What I call “ersatz interpretability” is when the human figures out some “clues” about what the trained model is doing, like “right now it’s a safe bet that the AI thinks there’s a curve in the picture” or “right now the AI is probably thinking a thought that it believes is high-reward”.
What I call “real interpretability” is the ultimate goal of really understanding what a trained model is doing, why, and how, from top to bottom.
I’m optimistic that we’ll get more than zero out of ersatz interpretability, even as we scale to superintelligent AGI. As you point out, in model-based RL, just looking at the value function gives some nice information about how the AI is assessing its own prospects. That’s trivial, and useful, I seem to recall that in the movie about AlphaGo, the DeepMind engineers were watching AlphaGo’s value function to see whether it expected to win or lose.
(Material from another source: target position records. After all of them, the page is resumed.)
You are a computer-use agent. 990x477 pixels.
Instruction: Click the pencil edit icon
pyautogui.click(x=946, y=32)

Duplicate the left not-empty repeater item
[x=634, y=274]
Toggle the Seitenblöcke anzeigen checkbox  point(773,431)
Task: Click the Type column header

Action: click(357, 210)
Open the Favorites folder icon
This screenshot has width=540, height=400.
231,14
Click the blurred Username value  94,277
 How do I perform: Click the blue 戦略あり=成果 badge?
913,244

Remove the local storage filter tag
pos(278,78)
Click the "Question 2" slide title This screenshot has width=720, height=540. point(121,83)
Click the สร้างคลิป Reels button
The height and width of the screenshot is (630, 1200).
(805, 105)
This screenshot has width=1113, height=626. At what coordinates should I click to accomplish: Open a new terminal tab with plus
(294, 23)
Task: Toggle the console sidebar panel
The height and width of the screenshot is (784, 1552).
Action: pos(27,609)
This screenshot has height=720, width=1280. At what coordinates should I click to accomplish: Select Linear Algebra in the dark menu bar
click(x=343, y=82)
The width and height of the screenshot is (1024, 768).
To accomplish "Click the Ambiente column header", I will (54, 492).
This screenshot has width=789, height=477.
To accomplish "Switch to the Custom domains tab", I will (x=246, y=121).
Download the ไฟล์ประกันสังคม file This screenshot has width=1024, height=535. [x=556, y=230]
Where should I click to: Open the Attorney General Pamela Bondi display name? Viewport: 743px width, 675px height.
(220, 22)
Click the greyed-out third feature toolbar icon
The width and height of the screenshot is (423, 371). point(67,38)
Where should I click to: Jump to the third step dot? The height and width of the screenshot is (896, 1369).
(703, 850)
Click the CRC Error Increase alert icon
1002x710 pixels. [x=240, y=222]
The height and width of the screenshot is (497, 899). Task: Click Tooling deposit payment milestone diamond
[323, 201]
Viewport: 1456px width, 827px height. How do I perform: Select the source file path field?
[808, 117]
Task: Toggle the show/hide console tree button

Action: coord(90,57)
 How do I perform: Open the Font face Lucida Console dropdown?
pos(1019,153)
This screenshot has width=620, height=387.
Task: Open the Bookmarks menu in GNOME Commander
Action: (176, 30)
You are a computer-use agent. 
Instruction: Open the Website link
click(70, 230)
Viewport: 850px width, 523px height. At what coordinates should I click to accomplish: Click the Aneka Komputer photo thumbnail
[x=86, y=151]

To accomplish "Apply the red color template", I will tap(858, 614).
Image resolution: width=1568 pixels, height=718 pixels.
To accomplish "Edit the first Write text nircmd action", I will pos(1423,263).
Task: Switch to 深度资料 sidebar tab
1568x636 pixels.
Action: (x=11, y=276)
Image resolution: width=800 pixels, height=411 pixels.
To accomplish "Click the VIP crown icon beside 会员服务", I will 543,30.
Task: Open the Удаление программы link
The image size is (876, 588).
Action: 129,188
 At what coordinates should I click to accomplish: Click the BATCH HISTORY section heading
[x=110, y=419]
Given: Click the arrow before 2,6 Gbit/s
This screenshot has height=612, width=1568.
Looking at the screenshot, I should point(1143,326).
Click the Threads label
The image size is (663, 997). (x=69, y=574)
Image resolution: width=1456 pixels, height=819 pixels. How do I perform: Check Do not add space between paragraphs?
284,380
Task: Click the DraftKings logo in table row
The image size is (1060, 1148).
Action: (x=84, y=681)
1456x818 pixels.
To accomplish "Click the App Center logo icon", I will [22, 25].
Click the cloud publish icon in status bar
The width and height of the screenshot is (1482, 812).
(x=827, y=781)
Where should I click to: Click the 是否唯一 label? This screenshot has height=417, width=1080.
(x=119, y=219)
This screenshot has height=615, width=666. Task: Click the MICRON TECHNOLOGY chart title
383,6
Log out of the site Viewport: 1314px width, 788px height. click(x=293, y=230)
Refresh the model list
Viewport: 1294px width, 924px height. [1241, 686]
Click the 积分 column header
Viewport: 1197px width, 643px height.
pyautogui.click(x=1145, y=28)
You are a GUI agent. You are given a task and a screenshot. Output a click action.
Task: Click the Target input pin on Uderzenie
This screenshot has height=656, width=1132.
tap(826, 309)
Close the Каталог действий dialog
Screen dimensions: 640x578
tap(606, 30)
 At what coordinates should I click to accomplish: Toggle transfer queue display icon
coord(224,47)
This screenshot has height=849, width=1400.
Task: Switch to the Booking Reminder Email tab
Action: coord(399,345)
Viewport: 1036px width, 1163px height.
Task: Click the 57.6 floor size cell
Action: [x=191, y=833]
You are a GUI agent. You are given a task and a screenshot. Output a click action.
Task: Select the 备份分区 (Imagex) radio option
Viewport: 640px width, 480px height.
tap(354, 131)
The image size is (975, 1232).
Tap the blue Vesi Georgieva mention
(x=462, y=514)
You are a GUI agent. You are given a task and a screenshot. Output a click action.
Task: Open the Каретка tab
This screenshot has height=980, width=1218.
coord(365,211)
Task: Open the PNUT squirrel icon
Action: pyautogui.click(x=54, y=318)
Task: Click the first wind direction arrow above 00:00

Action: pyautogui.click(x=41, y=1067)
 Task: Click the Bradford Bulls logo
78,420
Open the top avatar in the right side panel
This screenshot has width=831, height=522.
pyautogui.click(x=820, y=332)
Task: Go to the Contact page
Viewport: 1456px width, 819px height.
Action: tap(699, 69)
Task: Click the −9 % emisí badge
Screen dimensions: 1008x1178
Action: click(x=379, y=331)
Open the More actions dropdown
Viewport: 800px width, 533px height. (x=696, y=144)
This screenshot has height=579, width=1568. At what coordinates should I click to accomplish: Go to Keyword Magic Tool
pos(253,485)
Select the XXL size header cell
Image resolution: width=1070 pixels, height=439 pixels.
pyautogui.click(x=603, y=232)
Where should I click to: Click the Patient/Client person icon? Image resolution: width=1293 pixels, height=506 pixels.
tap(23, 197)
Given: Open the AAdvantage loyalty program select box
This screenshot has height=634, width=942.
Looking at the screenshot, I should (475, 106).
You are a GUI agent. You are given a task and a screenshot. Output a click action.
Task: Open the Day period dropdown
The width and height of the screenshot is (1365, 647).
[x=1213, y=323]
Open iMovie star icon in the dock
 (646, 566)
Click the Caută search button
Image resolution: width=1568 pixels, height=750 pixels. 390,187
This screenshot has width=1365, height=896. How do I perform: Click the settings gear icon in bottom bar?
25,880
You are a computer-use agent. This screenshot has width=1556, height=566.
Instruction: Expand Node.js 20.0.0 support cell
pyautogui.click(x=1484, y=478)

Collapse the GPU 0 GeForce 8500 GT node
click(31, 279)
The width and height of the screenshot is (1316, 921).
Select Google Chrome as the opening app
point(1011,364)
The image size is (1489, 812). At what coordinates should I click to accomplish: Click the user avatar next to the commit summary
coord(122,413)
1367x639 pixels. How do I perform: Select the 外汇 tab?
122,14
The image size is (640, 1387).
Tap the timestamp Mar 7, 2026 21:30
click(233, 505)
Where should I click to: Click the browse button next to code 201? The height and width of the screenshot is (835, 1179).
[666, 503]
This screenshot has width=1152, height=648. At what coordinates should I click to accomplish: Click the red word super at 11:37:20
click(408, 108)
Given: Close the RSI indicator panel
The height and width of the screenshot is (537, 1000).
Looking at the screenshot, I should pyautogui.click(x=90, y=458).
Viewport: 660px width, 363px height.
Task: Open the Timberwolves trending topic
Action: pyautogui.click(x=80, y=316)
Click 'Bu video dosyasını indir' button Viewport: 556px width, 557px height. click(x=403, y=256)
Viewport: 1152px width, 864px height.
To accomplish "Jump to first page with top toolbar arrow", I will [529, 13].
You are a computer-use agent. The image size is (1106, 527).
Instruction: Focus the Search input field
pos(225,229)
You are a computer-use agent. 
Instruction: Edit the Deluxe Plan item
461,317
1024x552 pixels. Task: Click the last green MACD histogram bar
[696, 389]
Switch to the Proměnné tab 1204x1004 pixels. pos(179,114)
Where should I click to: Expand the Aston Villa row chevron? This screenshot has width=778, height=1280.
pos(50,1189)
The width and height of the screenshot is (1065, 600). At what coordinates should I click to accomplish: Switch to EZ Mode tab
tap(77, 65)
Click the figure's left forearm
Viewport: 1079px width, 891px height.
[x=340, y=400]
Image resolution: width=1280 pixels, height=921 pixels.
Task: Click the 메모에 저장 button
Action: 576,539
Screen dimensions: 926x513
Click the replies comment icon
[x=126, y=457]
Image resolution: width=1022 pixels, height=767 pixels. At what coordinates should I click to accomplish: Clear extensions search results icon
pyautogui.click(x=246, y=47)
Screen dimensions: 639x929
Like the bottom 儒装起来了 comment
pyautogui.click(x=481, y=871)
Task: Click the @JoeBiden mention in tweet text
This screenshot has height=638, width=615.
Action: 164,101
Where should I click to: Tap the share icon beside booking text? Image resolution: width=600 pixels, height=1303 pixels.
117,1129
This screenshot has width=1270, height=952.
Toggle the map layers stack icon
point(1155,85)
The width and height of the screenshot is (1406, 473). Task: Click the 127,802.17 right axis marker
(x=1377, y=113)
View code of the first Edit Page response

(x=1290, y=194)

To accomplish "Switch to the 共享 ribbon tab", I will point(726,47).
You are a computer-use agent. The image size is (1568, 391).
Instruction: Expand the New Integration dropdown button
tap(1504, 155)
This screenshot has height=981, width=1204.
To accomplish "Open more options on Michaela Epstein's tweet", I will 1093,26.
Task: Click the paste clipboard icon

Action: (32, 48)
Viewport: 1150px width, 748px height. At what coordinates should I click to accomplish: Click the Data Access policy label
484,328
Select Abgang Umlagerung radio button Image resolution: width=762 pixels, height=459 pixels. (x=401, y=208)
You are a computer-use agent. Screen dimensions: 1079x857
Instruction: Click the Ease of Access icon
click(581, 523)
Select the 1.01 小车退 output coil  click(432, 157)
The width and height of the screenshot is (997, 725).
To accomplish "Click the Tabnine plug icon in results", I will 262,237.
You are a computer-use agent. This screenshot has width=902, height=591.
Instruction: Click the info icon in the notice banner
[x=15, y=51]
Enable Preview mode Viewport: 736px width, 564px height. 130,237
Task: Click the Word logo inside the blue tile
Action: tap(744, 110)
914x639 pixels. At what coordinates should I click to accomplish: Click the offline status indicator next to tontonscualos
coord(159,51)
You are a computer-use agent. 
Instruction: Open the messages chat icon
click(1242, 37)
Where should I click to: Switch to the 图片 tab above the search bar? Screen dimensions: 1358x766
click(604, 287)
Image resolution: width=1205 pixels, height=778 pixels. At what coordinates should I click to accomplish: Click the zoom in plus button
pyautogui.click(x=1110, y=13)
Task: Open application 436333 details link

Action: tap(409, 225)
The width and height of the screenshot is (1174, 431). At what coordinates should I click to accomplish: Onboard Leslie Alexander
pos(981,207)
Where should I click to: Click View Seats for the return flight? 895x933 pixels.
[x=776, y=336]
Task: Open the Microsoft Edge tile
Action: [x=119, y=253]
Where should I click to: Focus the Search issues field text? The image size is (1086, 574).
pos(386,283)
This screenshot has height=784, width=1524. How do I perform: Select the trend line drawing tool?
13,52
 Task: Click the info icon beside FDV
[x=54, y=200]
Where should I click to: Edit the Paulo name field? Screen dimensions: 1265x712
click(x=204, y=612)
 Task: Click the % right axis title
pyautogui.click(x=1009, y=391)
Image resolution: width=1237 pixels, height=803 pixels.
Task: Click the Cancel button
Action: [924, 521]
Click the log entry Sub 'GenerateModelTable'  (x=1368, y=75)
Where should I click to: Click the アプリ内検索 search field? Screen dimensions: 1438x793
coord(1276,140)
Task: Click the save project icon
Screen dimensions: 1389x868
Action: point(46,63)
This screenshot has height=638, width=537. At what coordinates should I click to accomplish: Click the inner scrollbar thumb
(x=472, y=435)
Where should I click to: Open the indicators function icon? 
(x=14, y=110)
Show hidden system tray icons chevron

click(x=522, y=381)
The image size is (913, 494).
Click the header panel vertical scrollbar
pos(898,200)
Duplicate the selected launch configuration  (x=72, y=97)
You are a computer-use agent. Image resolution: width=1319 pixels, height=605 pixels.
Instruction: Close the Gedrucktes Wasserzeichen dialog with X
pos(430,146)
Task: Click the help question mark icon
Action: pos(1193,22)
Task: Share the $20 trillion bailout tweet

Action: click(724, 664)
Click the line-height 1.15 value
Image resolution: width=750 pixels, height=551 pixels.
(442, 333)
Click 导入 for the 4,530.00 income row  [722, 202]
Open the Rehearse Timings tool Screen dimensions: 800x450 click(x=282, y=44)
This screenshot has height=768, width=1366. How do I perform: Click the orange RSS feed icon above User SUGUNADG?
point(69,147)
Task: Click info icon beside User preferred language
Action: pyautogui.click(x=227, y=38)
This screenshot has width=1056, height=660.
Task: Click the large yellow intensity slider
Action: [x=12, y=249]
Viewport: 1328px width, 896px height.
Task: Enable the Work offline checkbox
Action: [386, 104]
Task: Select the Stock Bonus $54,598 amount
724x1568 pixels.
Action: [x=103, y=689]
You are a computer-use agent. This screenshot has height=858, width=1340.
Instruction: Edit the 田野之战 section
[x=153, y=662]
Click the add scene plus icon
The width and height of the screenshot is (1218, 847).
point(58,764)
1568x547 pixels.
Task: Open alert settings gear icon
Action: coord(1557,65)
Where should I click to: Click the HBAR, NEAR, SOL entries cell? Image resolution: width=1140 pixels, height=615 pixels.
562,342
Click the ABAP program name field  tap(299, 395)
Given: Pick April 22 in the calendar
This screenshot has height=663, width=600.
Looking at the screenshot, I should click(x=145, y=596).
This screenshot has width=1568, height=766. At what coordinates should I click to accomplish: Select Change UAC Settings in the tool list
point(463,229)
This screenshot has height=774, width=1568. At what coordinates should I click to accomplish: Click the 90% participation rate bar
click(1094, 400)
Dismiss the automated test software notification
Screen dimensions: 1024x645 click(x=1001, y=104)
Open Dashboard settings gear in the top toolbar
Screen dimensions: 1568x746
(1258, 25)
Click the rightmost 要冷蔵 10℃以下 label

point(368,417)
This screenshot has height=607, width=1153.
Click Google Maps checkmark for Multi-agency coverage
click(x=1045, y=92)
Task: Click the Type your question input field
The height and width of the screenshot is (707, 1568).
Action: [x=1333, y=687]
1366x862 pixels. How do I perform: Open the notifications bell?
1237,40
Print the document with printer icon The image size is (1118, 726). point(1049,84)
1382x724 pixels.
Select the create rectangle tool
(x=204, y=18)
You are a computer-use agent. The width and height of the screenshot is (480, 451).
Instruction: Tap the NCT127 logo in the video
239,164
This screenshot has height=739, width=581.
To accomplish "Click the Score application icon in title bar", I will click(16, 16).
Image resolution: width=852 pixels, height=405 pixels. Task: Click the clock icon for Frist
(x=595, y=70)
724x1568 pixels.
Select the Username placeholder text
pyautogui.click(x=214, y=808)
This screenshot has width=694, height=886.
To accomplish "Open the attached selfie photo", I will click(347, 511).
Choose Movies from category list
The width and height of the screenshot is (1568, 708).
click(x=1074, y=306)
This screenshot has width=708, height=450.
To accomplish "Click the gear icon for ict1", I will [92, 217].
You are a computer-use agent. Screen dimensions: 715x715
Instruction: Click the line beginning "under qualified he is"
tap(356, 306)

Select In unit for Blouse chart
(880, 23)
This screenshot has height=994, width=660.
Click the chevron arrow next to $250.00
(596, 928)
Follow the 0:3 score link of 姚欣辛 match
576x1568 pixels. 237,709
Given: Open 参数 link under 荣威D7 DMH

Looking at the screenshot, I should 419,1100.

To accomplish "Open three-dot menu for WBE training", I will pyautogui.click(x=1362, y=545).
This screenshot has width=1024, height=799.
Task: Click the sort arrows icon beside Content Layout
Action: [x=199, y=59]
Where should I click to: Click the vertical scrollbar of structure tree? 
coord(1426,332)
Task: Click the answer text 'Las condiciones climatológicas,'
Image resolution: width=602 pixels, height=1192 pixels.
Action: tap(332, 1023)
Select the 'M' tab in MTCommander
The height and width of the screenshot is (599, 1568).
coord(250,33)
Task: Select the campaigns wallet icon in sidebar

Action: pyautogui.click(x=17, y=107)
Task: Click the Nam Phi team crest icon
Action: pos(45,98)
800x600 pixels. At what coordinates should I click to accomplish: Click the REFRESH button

Or if we want a strong but imperfect hint that our fancy AI is thinking about blueberries, we can just train a classifier to look at the whole array of network activations, where the supervisory signal is a simple ConvNet blueberry classifier with the same field-of-view as the fancy AI. It won’t be perfect—maybe the AI is imagining blueberries without looking at them or whatever. But it won’t be totally useless either. In fact I’m an advocate for literally having one such classifier for every word in the dictionary, at minimum. (See here, here (search for the words “more dakka”), and more discussion in a forthcoming post.)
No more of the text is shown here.